* [Task objective] Under this line are records; the part from the line containing "Instruction: Select 右側に表示する" through the line containing "Image resolution: width=618" should be repeated exactly. Please exclude pictures.

(Data for processing Opens)

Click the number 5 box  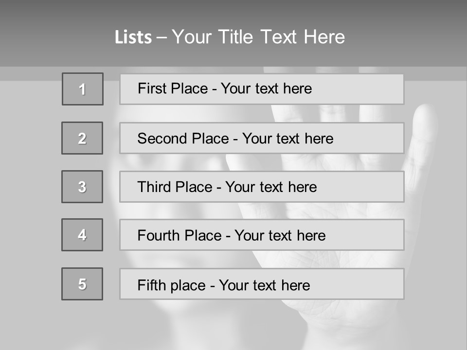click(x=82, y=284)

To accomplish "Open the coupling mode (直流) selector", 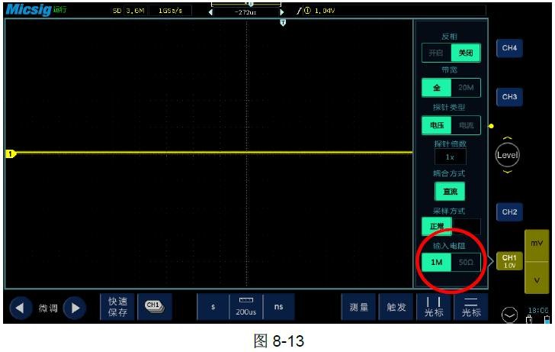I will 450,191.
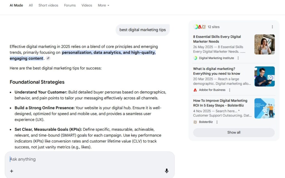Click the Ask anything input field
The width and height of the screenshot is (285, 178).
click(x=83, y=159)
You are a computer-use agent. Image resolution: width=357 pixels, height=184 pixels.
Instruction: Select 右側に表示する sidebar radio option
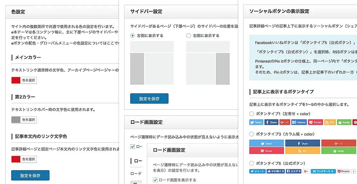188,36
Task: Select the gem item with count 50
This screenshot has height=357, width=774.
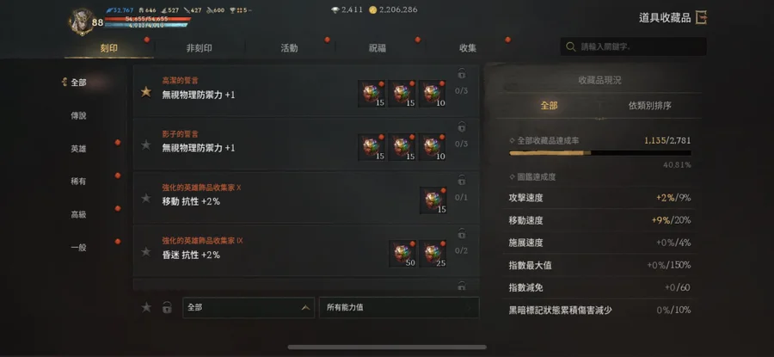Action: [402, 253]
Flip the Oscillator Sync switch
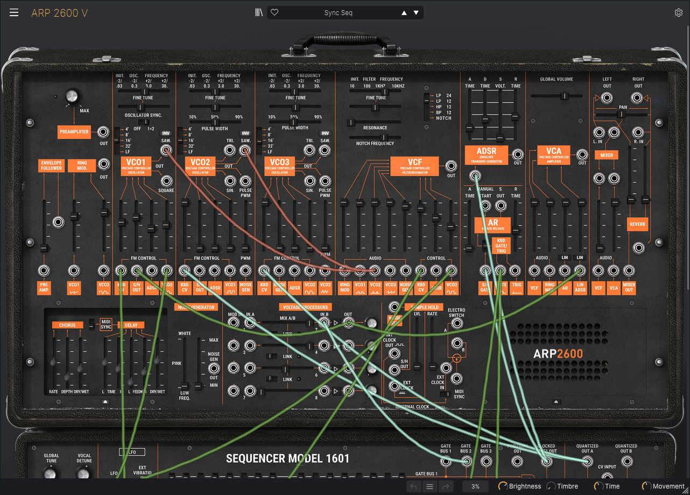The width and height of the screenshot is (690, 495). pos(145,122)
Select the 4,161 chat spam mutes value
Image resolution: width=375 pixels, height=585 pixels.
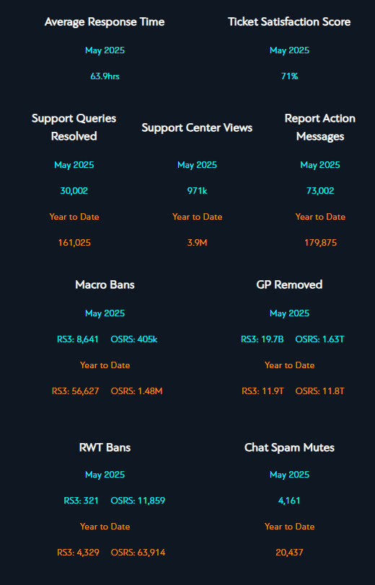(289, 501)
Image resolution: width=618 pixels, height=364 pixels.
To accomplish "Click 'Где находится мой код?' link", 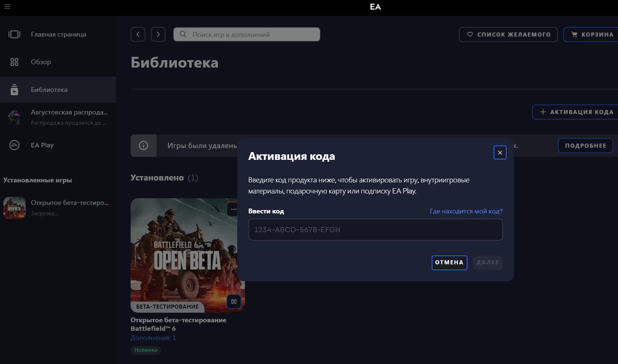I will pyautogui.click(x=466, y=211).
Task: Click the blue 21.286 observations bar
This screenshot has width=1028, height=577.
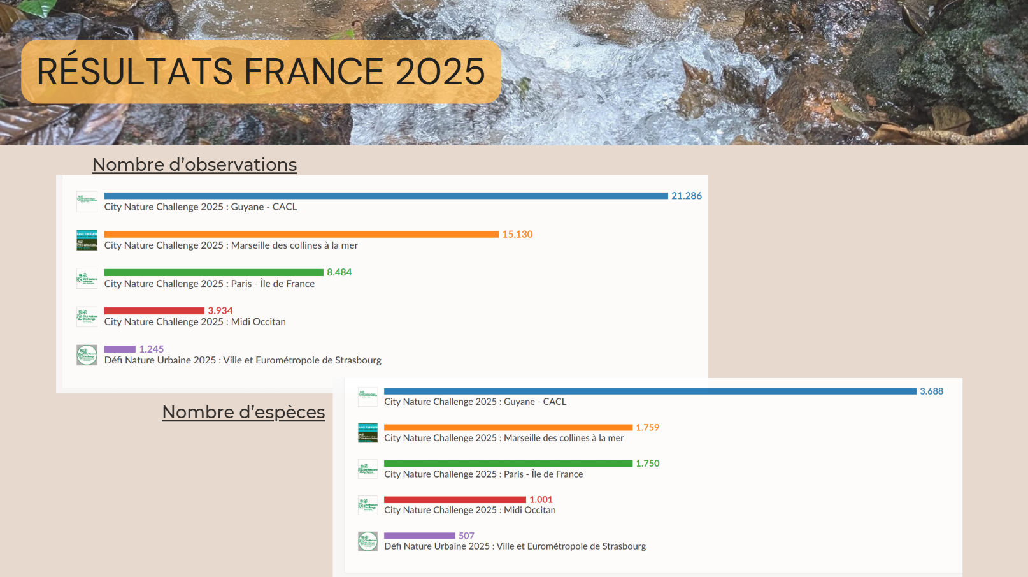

(Data for processing Closes)

* [Solution to this problem]
Instruction: Select 右側に表示する sidebar radio option
188,36
Task: Select the gem item with count 50
This screenshot has height=357, width=774.
Action: [402, 253]
Flip the Oscillator Sync switch
The width and height of the screenshot is (690, 495). pos(145,122)
Select the 4,161 chat spam mutes value
Image resolution: width=375 pixels, height=585 pixels.
(289, 501)
Image resolution: width=618 pixels, height=364 pixels.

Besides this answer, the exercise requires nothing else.